There’s a moment in User where protagonist Megan is pointing a gun at a man who, by all accounts, seems like an opportunistic predator worthy of annihilation. Insinuating himself into her fractured family, Cal’s character is always making coded sexual-predator gestures, invading a young teen’s physical space, and possibly molesting her off-screen. This means that the reader spends most of the comic waiting for someone to kick the shit out of him, and when Meg is holding a shotgun, you assume the payoff is coming.
But Devin Grayson has much stranger and less predictable targets in her comic, originally a three-issue miniseries published under DC’s Vertigo imprint, now being released in an expanded hardcover from Image. Functioning both as a remarkable artifact from the early multiplayer video game era and an exploration of internet-age identity and sexuality, it’s a more compelling and timely read than I would’ve predicted from the back matter or synopsis. It’s also defiantly pronounced as a story penned by a woman, for reasons which I’ll try and go over below (to the best of my challenged ability).

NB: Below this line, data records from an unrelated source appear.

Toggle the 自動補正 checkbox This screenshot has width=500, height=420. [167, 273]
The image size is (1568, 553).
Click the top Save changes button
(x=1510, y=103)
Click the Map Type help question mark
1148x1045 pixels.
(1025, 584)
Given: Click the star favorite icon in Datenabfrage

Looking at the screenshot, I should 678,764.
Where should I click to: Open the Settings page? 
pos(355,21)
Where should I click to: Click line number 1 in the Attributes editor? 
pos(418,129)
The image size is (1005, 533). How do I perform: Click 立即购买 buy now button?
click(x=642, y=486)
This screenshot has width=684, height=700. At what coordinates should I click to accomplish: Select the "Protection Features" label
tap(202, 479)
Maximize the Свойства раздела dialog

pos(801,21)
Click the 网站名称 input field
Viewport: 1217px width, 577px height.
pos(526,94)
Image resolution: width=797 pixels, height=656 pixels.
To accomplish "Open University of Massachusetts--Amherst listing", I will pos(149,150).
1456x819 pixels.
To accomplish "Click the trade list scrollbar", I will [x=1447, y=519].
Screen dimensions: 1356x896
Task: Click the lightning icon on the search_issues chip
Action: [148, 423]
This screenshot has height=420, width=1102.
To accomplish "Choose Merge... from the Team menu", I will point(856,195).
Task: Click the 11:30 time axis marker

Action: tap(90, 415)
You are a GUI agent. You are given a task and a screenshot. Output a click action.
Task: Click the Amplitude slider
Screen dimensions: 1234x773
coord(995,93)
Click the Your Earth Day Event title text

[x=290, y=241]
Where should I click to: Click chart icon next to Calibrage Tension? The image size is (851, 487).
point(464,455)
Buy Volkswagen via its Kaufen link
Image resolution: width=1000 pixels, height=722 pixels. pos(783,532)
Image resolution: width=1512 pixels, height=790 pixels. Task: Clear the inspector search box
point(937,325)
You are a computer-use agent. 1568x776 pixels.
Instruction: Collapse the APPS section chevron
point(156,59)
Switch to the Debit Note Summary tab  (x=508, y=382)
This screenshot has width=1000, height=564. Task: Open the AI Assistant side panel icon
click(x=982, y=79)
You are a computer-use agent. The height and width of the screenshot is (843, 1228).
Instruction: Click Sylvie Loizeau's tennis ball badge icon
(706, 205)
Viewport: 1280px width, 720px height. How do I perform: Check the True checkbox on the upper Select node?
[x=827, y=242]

We’re introduced to Meg (or Meggie, or Megan, alternating nicknames which have creative echoes in their usage here) in a strange moment of strife, with her mother abandoning her family for dramatic but unexplained reasons. Her sister Annie goes to school, usually driven over by family creepo-friend and possible rapist Cal, while Dad hovers as a busy but invisible, distracted, ignorant presence. Meg has a rather involved administrative office job, and we learn about her internal insecurities through captions designed as journal entries. All this is prelude to a happenstance where she creates an online account in a collection of fantasy chat rooms (somewhat similar to a MUD or Multi-User Dungeon, which was essentially a primitive, early-stage, text-only form of MMORPG that very young readers are scrunching their eyebrows about right now) and begins to explore a virtual RPG as valiant, honorable knight newb Sir Guilliame.
As the narrative focus swaps between her “mun” (short for one’s mundane, “real” life, a phrase which I had never personally run into before) and her virtual world, Sean Phillips and John Bolton swap art duties, respectively. The effect is drastic but successful overall, with Bolton’s warlocks and paladins reminiscent of some of the best years of Magic: The Gathering artwork, all chunky armor, and exaggerated faces. Phillips’ mun material is equally powerful, but somehow a little more distracting, in the sense that the world seems to be established in the early 2000s, but everything on his pages seems a little noir, a little early-20th Century America. I think that’s possibly an unintentional aspect of his style, for which he would later achieve much renown during his ongoing creative partnership with Ed Brubaker in telling noir-inspired tales to this day. Still, Phillips’ art is wonderful; it just seems ever-so-slightly off from the writer’s intent.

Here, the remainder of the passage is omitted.